La vengeance est un plat qui se mange froid

Oh c’est bon, nom de Dieu, qu’est-ce que c’est bon. Si j’avais su que cela faisait autant de bien, je n’aurais pas attendu aussi longtemps. Je suis au chômage, d’accord, mais quel pied je me suis pris, quel pied. Je me suis bien vengée.

Quel salaud quand même. Quel beau salaud. Enfin, je suis assez salope aussi, faut dire. Je l’ai bien eu. Il croyait quoi, ce gros porc, qu’il allait pouvoir me foutre dehors comme cela ? Sans que je bouge ? Je revois encore sa tête. Je me souviendrai de ça toute ma vie. Quand j’aurais besoin de me faire du bien, je repenserai à lui, à la tronche qu’il faisait. Oh je respire, je respire, il fait bon…

Il y a quinze jours, j’ai appris la nouvelle. Tu crois que c’est ce con qui me l’aurait annoncée. Ça fait deux ans que nous travaillons ensemble dans le même bureau. Que je fais partie de son équipe, que je lui écris ses textes, que je lui prépare ses cours, que je reçois ses étudiants. Voire même que je corrige les copies à sa place.
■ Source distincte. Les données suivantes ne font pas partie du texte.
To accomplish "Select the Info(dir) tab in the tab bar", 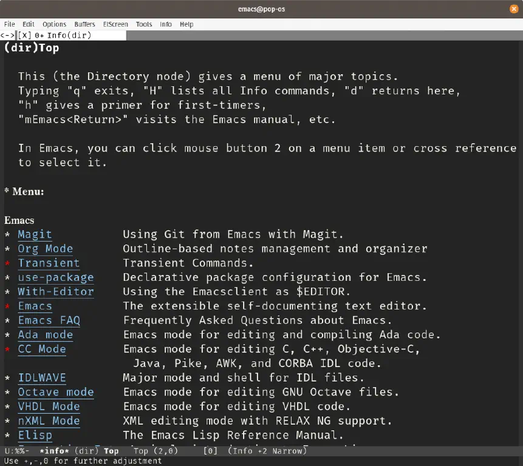I will (x=70, y=35).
En plus des miennes. Et puis l’université a décidé de supprimer des postes. Un fonctionnaire sur deux, vous connaissez la chanson. Encore plus facile quand on ne l’est pas encore, fonctionnaire. Il n’y a juste qu’à ne pas me renouveler mon contrat. Et mettre cela sur le compte de l’administration. Le pire c’est que lorsque je lui en ai parlé, il s’est presque mis à pleure : « Je n’y suis pour rien, je me suis battu pour toi tu sais, mais ils n’ont rien voulu savoir… » Tu parles. Ce qu’il ignore, c’est que la secrétaire de la présidente de la fac, c’est une amie d’enfance. Et c’est elle qui m’a appris la nouvelle. Et m’a décrit très exactement la façon dont mon patron avait défendu mon poste. En l’enfonçant gentiment, mais sûrement. Je ne suis pas indispensable.

L’infâme salaud. Quand j’y pense. Enfin, là, je suis peut-être au chômage, mais, lui, il est dans la merde.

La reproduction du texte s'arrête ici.